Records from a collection
------

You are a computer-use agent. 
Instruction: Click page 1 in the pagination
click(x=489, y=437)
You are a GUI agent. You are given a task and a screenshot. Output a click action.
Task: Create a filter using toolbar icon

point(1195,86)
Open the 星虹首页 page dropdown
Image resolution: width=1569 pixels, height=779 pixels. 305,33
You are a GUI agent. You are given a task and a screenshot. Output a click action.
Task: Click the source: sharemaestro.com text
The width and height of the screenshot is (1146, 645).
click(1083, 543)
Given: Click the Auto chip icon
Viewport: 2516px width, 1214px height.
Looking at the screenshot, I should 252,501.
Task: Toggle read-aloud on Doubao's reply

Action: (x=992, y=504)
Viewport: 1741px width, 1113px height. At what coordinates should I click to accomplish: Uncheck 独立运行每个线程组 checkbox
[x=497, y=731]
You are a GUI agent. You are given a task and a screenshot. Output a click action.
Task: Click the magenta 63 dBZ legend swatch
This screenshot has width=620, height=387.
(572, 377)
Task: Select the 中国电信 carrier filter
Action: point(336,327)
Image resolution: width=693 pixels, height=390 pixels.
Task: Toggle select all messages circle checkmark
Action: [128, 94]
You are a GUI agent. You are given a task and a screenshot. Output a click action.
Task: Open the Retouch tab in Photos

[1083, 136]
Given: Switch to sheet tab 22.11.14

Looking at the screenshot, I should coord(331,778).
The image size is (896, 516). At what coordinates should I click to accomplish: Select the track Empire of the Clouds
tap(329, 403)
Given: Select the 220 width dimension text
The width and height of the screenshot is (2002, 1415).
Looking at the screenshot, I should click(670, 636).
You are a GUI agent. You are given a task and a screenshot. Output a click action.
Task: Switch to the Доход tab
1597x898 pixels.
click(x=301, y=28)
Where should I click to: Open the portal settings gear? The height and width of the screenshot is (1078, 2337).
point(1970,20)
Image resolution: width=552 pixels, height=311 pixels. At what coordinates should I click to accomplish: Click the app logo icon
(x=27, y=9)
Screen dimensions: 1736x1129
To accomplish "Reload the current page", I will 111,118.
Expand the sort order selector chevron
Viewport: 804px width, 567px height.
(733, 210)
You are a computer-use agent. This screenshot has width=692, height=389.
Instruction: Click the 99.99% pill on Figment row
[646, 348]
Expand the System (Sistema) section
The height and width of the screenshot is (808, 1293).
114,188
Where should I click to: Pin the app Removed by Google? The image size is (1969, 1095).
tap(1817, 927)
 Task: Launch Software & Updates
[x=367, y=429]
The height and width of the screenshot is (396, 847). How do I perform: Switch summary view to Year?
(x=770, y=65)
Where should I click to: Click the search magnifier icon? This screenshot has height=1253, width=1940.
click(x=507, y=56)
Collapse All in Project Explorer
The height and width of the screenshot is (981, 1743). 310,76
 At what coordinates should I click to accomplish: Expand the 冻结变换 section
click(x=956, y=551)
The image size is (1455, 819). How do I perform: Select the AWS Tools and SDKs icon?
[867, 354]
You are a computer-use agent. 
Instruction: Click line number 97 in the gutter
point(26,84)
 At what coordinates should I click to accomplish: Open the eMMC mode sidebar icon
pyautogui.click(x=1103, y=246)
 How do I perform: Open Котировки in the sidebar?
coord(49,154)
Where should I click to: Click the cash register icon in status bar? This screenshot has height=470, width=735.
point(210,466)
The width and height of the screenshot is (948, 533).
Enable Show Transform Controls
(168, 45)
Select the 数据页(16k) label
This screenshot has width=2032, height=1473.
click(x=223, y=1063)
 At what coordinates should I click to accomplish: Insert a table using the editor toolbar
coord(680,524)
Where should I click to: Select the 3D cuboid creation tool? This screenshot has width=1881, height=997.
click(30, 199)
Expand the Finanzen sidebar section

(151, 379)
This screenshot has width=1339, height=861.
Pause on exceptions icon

------

Assigned task >>
Each line of the data that includes "text" should be copied.

Solved problem >>
Task: Click the source: sharemaestro.com text
Given: Select the 220 width dimension text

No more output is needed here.